Liverpool were completed wretched. The tone was set from the moment Adrian overhit a simple pass to Joe Gomez, which went straight to Grealish to set up the opener.
Adrian has made five errors directly leading to goals in his 21 appearances for Liverpool – as many as first-choice Alisson has in 92 games. Klopp revealed after the game that Alisson is likely to miss several games with a shoulder injury.
Several of Villa’s goals took advantage of Liverpool’s high defensive line. They just could not deal with the guile of Grealish and Barkley and the finishing of Watkins.
Salah’s double will count for nothing.
Will Klopp treat this game as a one-off anomaly, or will the the manner of the defeat be more of a concern for the German?
“You have to say that Villa did very well,” Klopp told BBC Sport. “They were very physical, very smart and very direct, we were not.
“We had big chances which we did not use, but when you concede seven I’m not sure you can say it would have been 7-7. We made too many mistakes and massive ones obviously. It started with the first goal and around the goals we made massive mistakes.”
Liverpool’s leakiest start since 1937 – match stats
Aston Villa have won their opening three league games to a season for the first time since the 1962-63 campaign.
This was the first time Liverpool have conceded seven goals in a match in all competitions since April 1963 in a 7-2 league defeat at Tottenham, while it was the second time Aston Villa have netted seven times in a single Premier League game, after a 7-1 win over Wimbledon in February 1995.

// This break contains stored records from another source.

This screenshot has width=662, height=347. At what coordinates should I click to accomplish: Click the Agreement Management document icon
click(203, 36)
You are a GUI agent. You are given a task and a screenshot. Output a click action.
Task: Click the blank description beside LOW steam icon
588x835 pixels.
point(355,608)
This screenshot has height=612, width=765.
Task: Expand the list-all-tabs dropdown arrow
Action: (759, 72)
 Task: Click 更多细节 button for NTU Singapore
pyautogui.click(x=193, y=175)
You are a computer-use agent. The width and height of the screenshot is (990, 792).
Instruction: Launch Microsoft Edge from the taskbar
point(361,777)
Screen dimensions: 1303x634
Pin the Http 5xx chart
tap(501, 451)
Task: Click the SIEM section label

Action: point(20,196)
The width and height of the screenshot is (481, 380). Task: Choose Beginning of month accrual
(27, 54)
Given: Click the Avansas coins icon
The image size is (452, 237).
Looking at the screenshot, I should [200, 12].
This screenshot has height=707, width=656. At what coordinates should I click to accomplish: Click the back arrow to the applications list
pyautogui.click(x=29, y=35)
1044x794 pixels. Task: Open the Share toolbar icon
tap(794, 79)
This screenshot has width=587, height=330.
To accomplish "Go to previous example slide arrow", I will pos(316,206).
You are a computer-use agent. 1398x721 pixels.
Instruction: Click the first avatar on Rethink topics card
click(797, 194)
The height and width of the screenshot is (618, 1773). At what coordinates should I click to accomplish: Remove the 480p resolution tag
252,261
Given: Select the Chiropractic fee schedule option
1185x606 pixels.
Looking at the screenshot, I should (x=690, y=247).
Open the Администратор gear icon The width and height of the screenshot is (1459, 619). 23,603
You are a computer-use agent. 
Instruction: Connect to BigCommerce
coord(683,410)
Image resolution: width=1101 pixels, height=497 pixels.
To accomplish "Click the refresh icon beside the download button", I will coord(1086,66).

Liverpool are the first reigning English top-flight champions to ship seven goals in a league match since Arsenal against Sunderland in September 1953.
Aston Villa have won four consecutive home Premier League matches for the first time since October 2007.
Liverpool’s 11 goals conceded is their most after four games of a league season since 1937-38 (also 11).
Since the start of last season, Aston Villa’s Ollie Watkins has scored more league goals than any other player in England’s top four tiers (29, including play-offs).
Watkins was the 10th player to score a Premier League hat-trick against Liverpool, and the first since Dimitar Berbatov in September 2010.
Jack Grealish is only the second Aston Villa player to assist three goals in a single Premier League game, after James Milner v Burnley in February 2010.
Mohamed Salah has now scored against 25 of the 26 sides he has appeared against in the Premier League for Liverpool (96%) – the best ratio of any player in the competition for the club.
What’s next?
Following the international break, Liverpool visit Everton in the Merseyside derby on Saturday, 17 October, with Villa at Leicester the same day.